**Problem statement**.
Beginning at the line that holds "591x335 pixels.", restate each line exactly through the final line of the records. Include both of those lines.

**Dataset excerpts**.
* * * * * * * * *

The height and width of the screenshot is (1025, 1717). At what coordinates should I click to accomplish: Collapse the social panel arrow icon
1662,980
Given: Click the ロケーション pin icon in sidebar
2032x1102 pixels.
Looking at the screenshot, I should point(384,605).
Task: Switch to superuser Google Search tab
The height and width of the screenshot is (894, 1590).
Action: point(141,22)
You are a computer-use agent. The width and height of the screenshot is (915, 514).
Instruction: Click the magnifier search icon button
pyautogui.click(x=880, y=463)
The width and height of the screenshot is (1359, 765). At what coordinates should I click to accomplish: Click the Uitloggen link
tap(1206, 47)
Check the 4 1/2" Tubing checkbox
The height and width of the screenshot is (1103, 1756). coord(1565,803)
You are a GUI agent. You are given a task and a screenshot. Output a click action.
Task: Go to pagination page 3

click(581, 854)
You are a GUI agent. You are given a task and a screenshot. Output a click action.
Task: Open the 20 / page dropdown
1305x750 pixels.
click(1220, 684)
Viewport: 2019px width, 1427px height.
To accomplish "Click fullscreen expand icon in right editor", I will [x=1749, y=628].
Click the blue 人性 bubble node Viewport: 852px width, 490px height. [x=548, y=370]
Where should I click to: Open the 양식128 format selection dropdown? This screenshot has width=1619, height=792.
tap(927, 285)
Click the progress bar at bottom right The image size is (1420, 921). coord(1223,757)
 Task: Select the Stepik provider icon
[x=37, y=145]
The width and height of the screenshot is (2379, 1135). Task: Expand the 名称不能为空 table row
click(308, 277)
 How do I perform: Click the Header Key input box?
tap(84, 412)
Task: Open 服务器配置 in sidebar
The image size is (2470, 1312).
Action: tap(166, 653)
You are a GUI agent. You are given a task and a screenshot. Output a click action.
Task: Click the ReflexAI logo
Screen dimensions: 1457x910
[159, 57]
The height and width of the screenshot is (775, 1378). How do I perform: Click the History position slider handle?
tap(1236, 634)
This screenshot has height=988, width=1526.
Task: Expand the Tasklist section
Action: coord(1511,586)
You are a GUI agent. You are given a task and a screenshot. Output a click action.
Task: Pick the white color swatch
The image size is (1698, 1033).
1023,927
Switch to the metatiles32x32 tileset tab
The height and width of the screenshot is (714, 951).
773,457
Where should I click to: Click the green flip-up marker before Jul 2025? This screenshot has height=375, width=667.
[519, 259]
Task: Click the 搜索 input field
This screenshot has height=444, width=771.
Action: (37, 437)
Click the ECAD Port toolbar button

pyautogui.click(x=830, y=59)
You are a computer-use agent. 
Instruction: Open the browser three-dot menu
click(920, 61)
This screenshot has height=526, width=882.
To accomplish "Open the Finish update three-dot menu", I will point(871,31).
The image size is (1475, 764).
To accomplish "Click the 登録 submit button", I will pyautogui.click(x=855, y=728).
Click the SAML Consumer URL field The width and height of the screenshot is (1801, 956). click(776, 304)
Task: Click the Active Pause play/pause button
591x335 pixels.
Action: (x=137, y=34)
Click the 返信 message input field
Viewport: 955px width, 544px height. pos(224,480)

* * * * * * * * *

**Exercise output**.
591x335 pixels.
Action: (x=137, y=34)
Click the 返信 message input field
Viewport: 955px width, 544px height. pos(224,480)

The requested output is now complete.